According to Ken Ofori-Atta, Finance Minister, government would explore the possibility of issuing one or a combination of bonds based on market conditions whether Eurobond or Green bond.

“We inherited over GH¢120 billion of debt at very high interest rates. Even though we have brought down interest rates considerably, we are still saddled with a sizeable amount of expensive debt. As such, in 2019, we will spend over GH¢16 billion of our revenue (over 26.6%) on interest payments. This amount can be considerably reduced if we refinance our debt at much lower interest rates.

“A 10 percent reduction in the interest rates translates into over GH¢1.6 billion in savings; almost enough to pay for Free SHS in 2019.”

Explaining further, Mr. Ofori-Atta said the move would help provide government with the wherewithal to refinance expensive liabilities.

“It’s an important bulwark for Ghana’s post IMF status, it indicates a country with a long-term plan, a country that can programme its infrastructure needs, a country that can provide adequate foreign exchange reserves.”

Government announced its intention to issue longer dated sovereign bonds this year as part of its bilateral engagement with other countries.

He said the phase of massive economic transformation required a more ambitious financing arrangement and the capacity to retire about half of the country’s existing debt, which was issued during a high interest rate environment during the previous administration.

“The decision to raise these ultra-long-term bonds is not intended to derail our debts sustainability path, but rather to enhance it.

“If we really want to uplift ourselves out of this hand-to-mouth existence and put our country Ghana on a firm trajectory of growth and prosperity, we will need to source long-term affordable financing to invest in strategic infrastructure over the medium to long-term.”

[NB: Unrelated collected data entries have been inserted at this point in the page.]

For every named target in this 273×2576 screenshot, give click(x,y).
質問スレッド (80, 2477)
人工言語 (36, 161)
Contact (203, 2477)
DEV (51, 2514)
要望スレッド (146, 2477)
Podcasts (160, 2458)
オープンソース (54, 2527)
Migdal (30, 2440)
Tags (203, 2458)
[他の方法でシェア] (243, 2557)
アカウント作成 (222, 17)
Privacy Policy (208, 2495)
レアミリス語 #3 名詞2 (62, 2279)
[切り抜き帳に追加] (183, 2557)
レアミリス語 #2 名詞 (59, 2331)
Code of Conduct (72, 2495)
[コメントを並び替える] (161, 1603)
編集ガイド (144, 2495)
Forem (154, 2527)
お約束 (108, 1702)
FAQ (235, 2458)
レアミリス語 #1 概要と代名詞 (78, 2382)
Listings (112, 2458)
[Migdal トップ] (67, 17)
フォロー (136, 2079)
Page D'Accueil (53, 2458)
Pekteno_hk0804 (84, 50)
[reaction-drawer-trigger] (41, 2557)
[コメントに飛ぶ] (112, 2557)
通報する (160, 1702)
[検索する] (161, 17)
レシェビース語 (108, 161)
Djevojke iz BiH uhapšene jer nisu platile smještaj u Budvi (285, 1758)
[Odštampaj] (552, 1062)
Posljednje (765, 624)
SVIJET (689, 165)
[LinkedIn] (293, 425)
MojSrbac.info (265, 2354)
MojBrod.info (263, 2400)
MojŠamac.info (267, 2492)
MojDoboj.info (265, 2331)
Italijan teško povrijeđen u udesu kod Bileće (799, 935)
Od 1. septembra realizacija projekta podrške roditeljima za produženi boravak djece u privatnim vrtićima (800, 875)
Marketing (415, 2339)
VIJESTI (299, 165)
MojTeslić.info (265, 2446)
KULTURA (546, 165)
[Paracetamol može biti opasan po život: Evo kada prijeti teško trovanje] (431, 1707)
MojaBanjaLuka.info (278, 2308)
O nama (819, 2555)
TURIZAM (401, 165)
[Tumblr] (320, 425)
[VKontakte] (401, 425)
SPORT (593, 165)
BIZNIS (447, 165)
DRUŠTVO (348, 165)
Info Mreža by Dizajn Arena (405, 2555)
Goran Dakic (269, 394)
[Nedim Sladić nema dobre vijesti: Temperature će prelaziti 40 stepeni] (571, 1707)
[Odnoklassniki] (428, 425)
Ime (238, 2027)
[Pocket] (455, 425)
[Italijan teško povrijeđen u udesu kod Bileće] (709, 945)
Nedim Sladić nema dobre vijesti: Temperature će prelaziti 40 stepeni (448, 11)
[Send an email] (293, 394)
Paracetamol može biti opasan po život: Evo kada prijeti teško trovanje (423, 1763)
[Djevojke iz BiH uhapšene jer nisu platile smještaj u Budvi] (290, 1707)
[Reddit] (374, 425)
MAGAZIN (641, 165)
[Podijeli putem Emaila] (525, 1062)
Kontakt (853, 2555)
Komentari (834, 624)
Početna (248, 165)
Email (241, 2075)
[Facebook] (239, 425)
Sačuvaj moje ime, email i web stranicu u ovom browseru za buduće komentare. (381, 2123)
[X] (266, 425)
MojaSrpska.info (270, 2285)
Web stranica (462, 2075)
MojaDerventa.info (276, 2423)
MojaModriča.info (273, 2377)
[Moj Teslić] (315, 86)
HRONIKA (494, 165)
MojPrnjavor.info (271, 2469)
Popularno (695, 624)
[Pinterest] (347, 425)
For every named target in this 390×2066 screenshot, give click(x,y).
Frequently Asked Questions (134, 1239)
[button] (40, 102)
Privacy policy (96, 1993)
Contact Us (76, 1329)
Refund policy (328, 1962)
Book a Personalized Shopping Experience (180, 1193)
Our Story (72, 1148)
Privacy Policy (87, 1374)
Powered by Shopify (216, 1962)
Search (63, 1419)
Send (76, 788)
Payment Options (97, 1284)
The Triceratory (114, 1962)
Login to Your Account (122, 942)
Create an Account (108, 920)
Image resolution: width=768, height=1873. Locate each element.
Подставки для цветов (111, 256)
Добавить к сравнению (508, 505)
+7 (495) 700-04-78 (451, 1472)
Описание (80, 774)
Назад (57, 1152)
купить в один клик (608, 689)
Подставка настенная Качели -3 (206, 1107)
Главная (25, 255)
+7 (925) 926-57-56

He also emphasised that “we shall issue sovereign bonds of longer tenor either as green bonds or Eurobonds on the international capital markets and also structure a Sovereign Century Fund for our bilateral investor partners. The Sovereign Century Fund shall engage on a bilateral basis to raise long-term concessional financing to underwrite our other commercial infrastructure needs through GIIF, GIADEC, PPP projects and other entities, as well as liability management.”